Task item: Output only the lines below from the one containing "Task: Click the 升級 upgrade button" to the one containing "This screenshot has height=785, width=1284.", exactly as written, both ends kept.

Data for processing:
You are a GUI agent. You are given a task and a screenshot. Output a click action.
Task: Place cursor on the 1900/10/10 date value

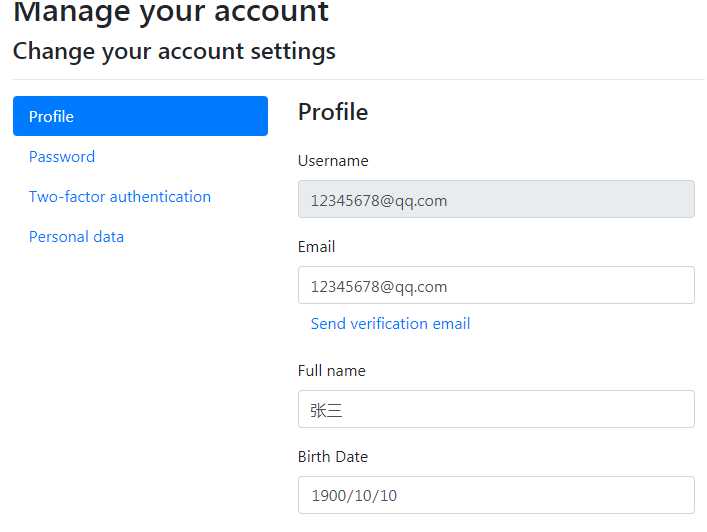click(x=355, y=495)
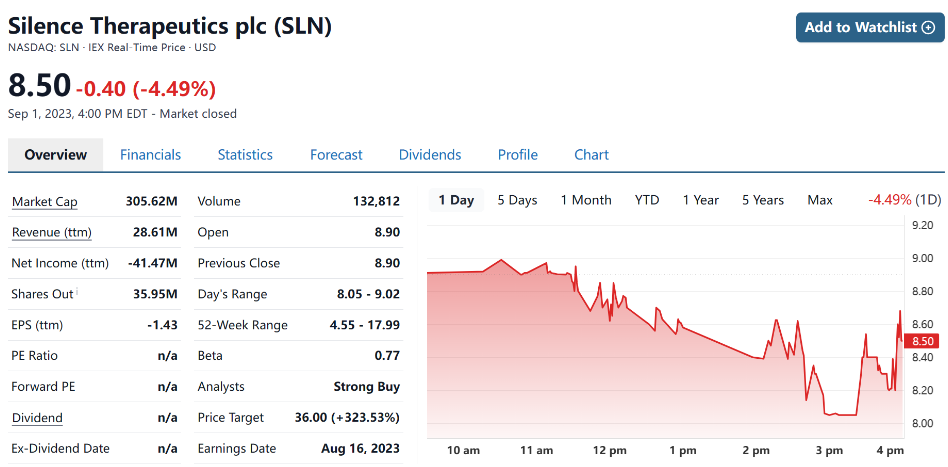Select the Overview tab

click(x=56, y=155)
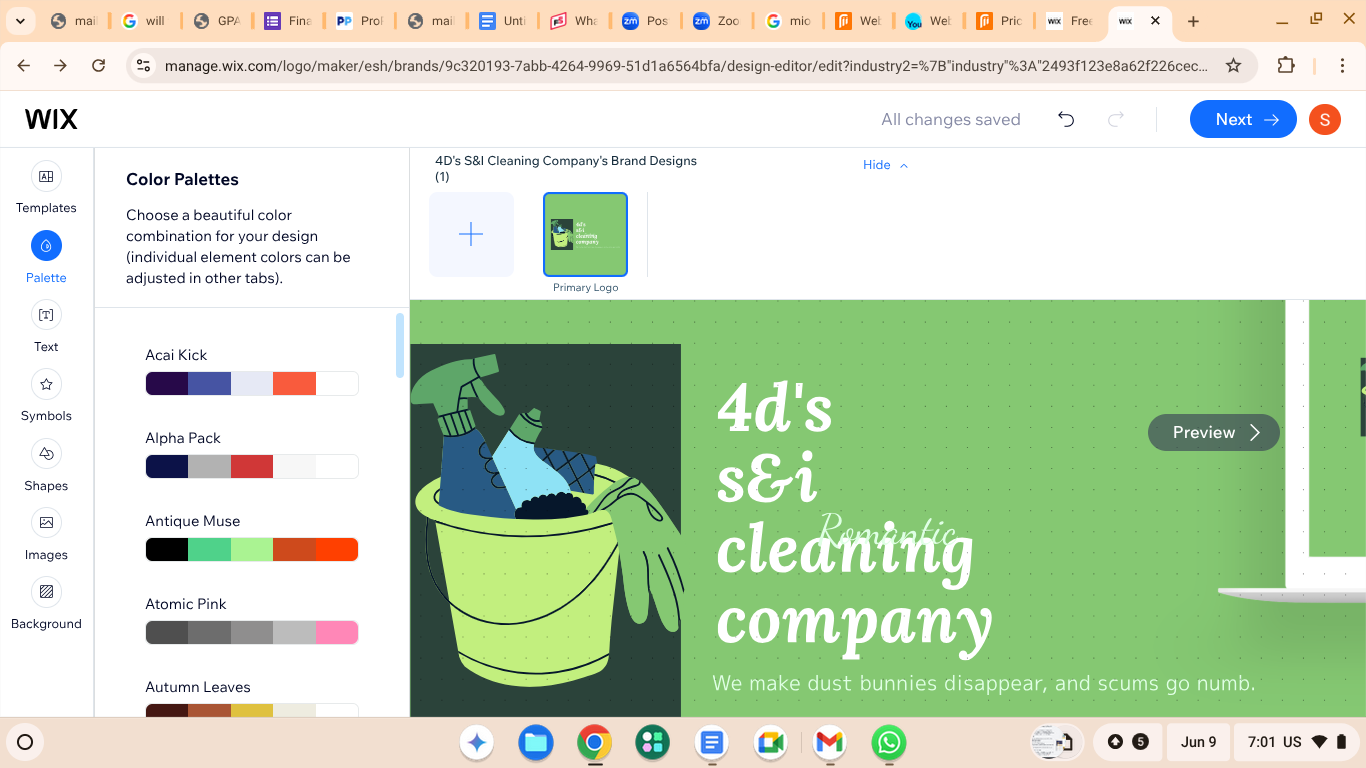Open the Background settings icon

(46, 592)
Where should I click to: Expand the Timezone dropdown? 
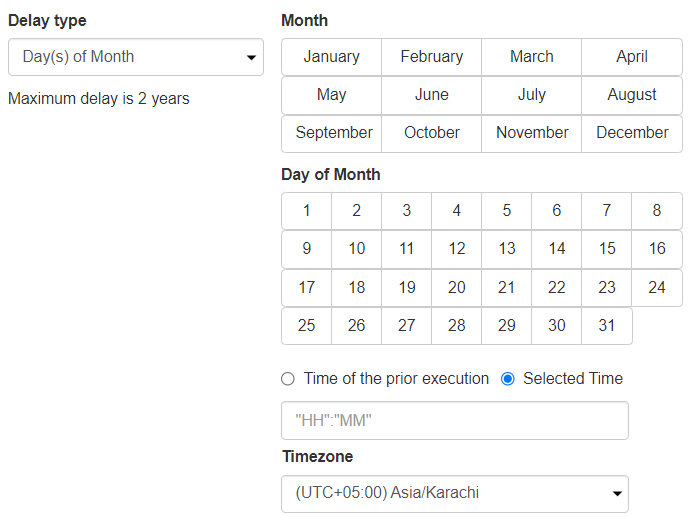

...

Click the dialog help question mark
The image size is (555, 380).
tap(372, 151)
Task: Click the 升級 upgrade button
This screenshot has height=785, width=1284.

Response below:
Task: Click the 升級 upgrade button
This screenshot has height=785, width=1284.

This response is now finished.